[Provided material]:
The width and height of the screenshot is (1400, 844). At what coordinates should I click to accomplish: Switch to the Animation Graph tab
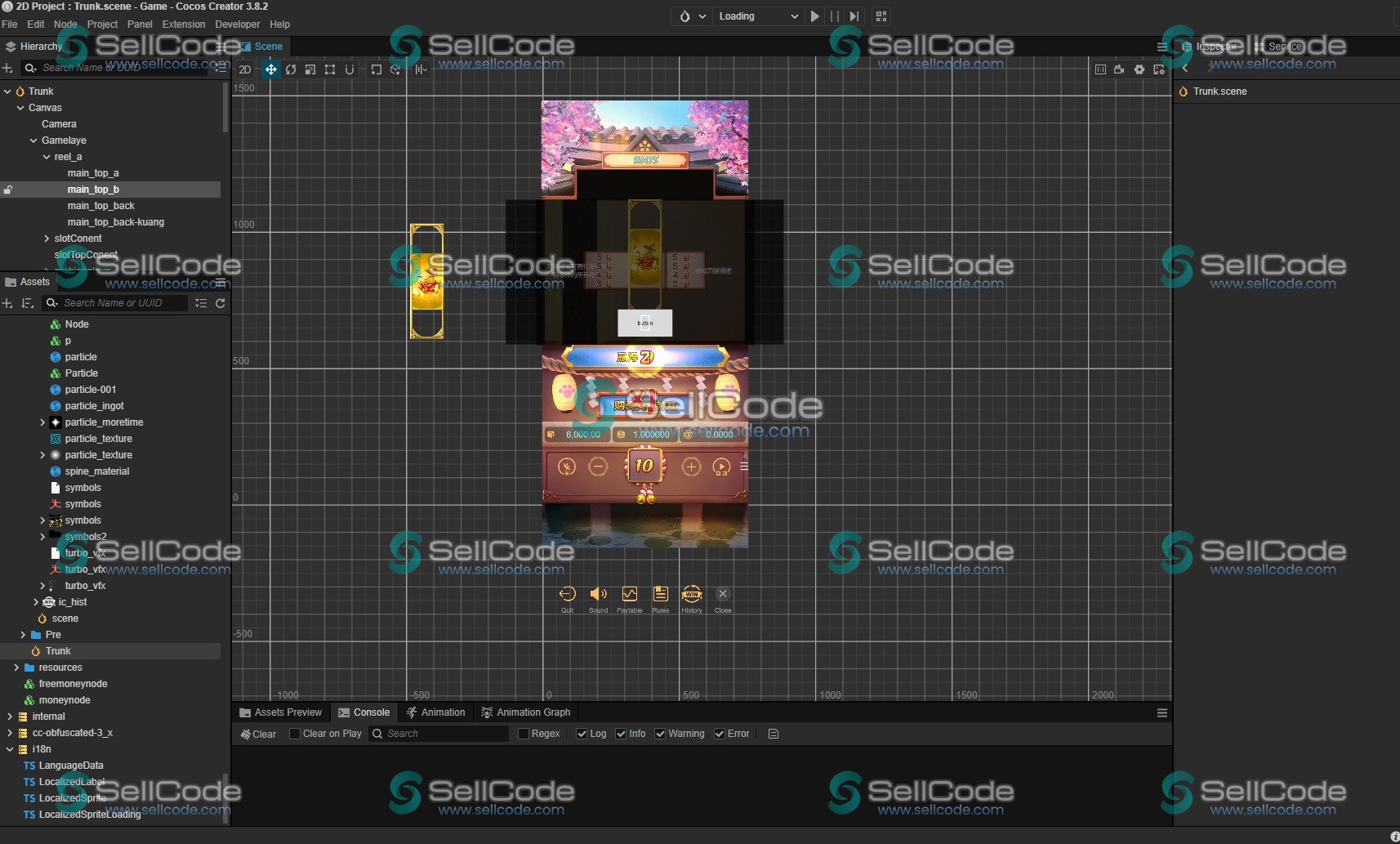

---

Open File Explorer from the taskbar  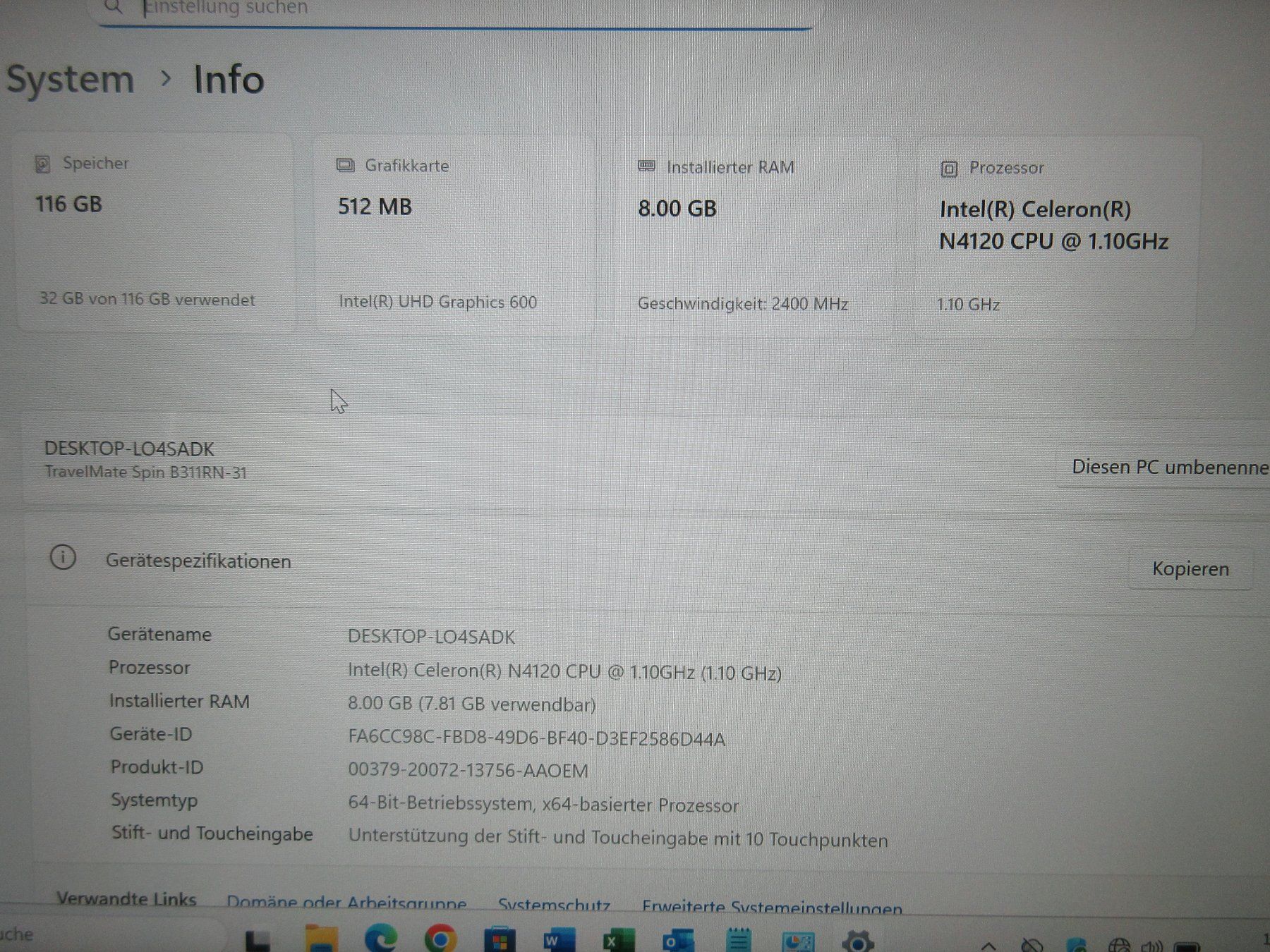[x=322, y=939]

* * *

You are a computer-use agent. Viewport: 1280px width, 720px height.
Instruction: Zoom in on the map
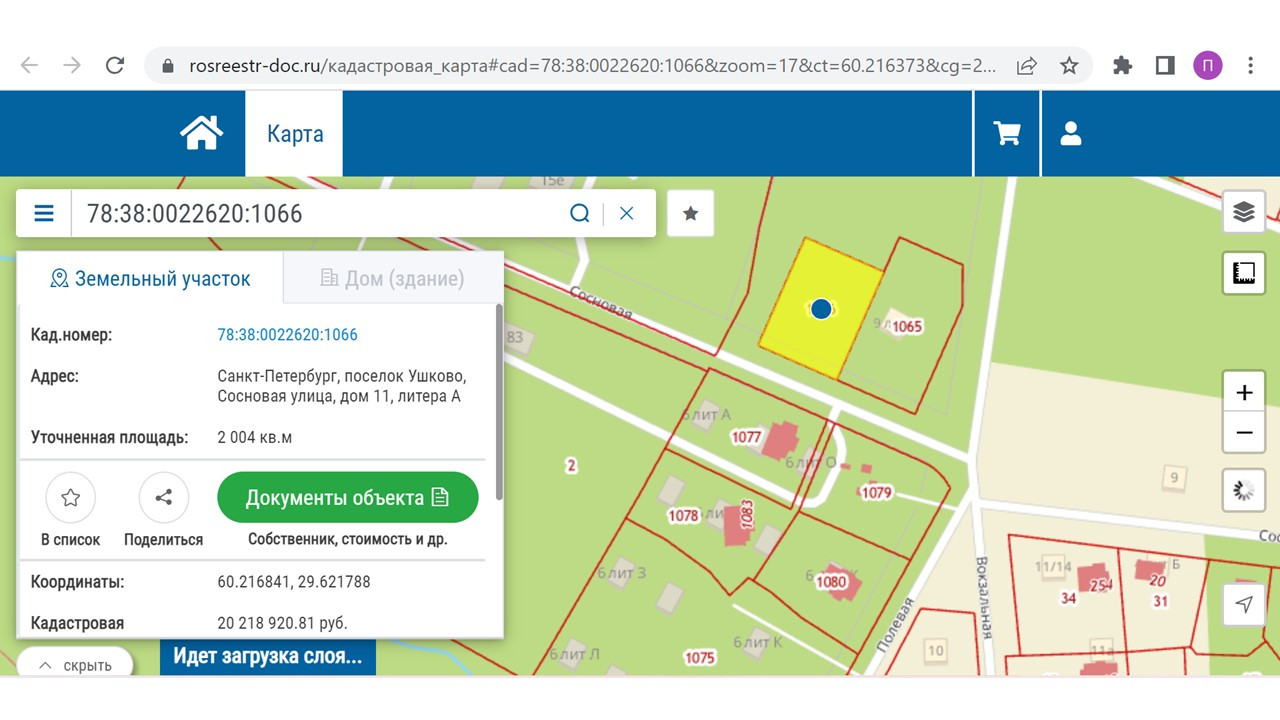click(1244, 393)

[Assignment]: Check every line of the entries above, and copy those that carry the string "height".

[Response to this exercise]:
The width and height of the screenshot is (1400, 844). At what coordinates should I click to accomplish: Switch to the Animation Graph tab
You are a computer-use agent. Viewport: 1280px width, 720px height.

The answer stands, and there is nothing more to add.